Targeted inactivation of cystic fibrosis transmembrane conductance regulator chloride channel gene prevents ischemic preconditioning in isolated mouse heart.

BACKGROUND: Recent evidence suggests that chloride channels may be involved in ischemic preconditioning (IPC). In this study, we tested whether the cystic fibrosis transmembrane conductance regulator (CFTR) chloride channels, which are expressed in the heart and activated by protein kinase A and protein kinase C, are important for IPC in isolated heart preparations from wild-type (WT) and CFTR knockout (CFTR-/-) mice. METHODS AND RESULTS: Hearts were isolated from age-matched WT or CFTR-/- (B6.129P2-Cftr(tm1Unc) and STOCKCftr(tm1Unc)-TgN 1Jaw) mice and perfused in the Langendorff or working-heart mode.

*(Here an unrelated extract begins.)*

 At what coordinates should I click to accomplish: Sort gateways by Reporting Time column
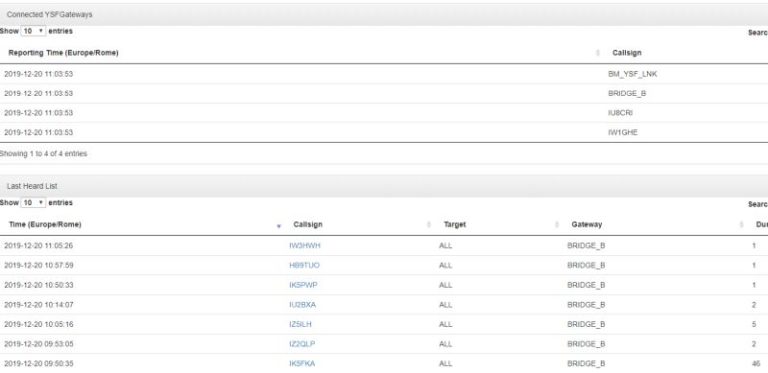(x=63, y=53)
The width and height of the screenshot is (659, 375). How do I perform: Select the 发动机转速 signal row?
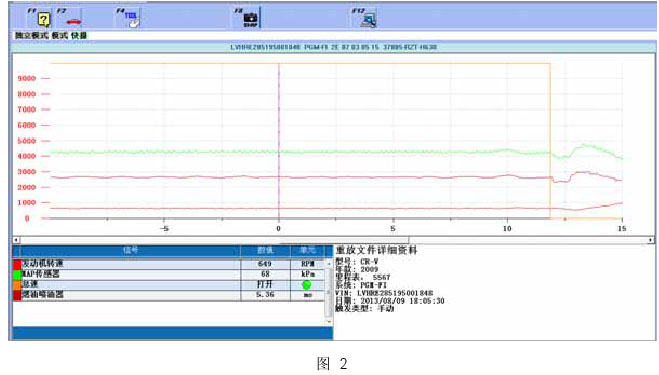coord(169,264)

All hearts were allowed to stabilize for 10 minutes before they were subjected to 30 or 45 minutes of global ischemia followed by 40 minutes of reperfusion (control group) or 3 cycles of 5 minutes of ischemia and reperfusion (IPC group) before 30 or 45 minutes of global ischemia and 40 minutes of reperfusion. Hemodynamic indices were recorded to evaluate cardiac functions. Release of creatine phosphate kinase (CPK) in the samples of coronary effluent and infarct size of the ventricles were used to estimate myocardial tissue injury. In WT adult hearts, IPC protected cardiac function during reperfusion and significantly decreased ischemia-induced CPK release and infarct size. A selective CFTR channel blocker, gemfibrozil, abrogated the protective effect of IPC. Furthermore, targeted inactivation of the CFTR gene in 2 different strains of CFTR-/- mice also prevented IPC's protection of cardiac function and myocardial injury against sustained ischemia. CONCLUSIONS: CFTR Cl- channels may serve as novel and crucial mediators in mouse heart IPC.